Personal life
- Born: c. 1911 Riyadh, Emirate of Riyadh
- Died: c. 1982 Mecca, Saudi Arabia

Religious life
- Religion: Islam
- Denomination: Sunni
- Jurisprudence: Hanbali
- Creed: Athari
- Movement: Salafism

Muslim leader
- Influenced by Muhammad ibn Ibrahim Al ash-Sheikh;
- Influenced Muqbil al-Wadi'i, Salih ibn Humayd;

= Abd Allah ibn Humayd =

Saudi Islamic scholar (1911–1982)

Abd Allah ibn Humayd (Note: عبد الله بن محمد ابن حميد) (1911–1982) was a Saudi Islamic scholar and judge, who served as the Chief Justice of Saudi Arabia and Imam of the Great Mosque of Mecca.

He was succeeded as Great Mosque imam by his son Salih ibn Humayd.

== Early life and education ==
Abd Allah ibn Humayd was born in Riyadh in 1329 AH (1911 CE) during Ramadan and grew up in a supportive environment despite losing his sight in childhood. He memorized the Quran at a young age and studied diligently under various scholars in Riyadh, displaying exceptional proficiency in diverse disciplines.

== Career ==
Abd Allah ibn Humayd began his career under the mentorship of Muhammad ibn Ibrahim Al ash-Sheikh. In 1357 AH (1938 AD), he was appointed by King Abdulaziz as a judge in Riyadh, marking the beginning of his judicial career. He expanded his judicial responsibilities in 1363 AH (1944 AD), when he became the judge of Buraidah. By 1377 AH (1957 AD).

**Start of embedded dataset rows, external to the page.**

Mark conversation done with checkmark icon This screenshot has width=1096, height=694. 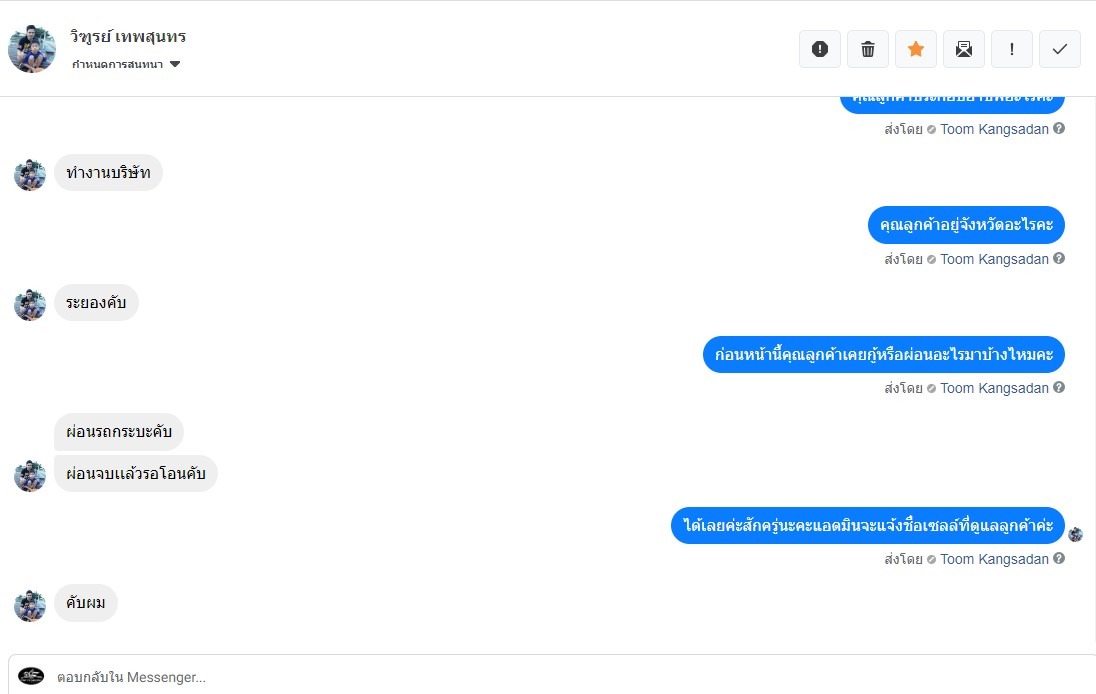[1060, 49]
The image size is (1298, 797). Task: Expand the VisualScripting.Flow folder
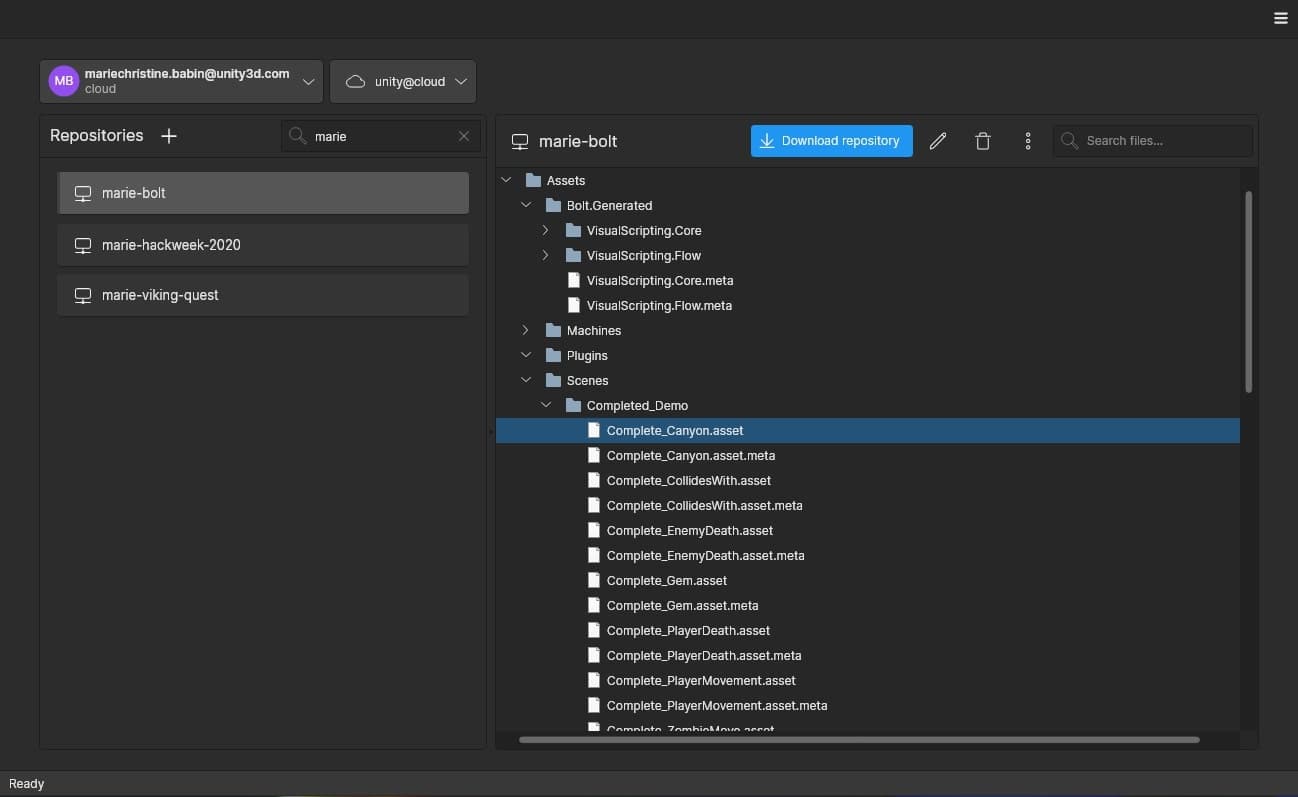point(545,255)
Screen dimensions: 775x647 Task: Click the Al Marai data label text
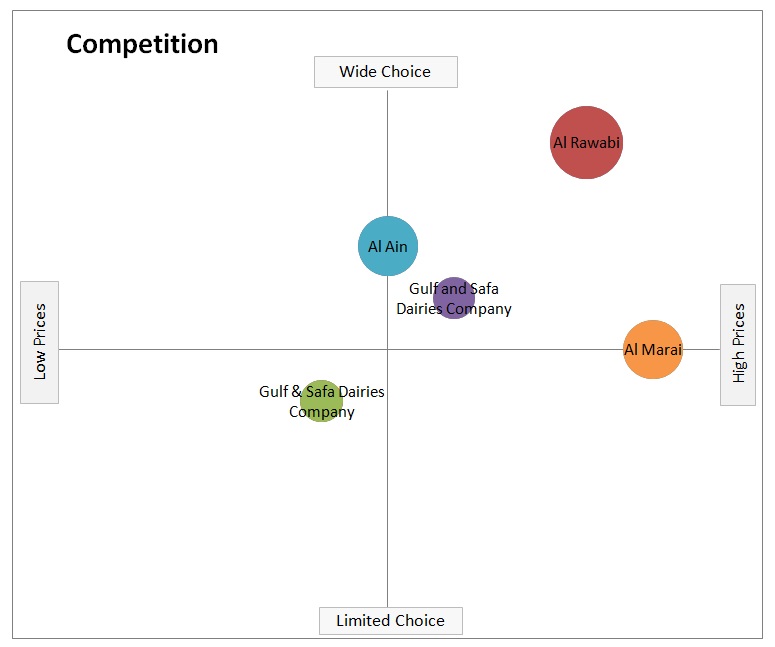click(x=653, y=349)
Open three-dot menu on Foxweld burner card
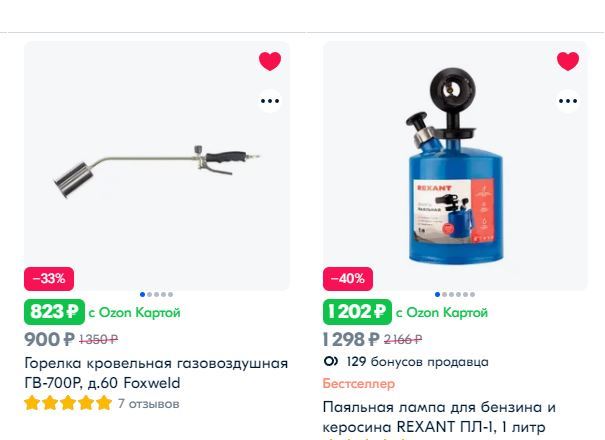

Abd Allah ibn Humayd was appointed by King Faisal as the Head of Religious Affairs for the Great Mosque of Mecca. Later, under King Khalid, Abd Allah ibn Humayd held several high-ranking positions including President of the Supreme Judicial Council and a member of the Council of Senior Scholars starting from 1395 AH (1975 AD). Additionally, he was a founding member of the Muslim World League.

==Works==
He is the author of "Jihad in the Quran and Sunnah".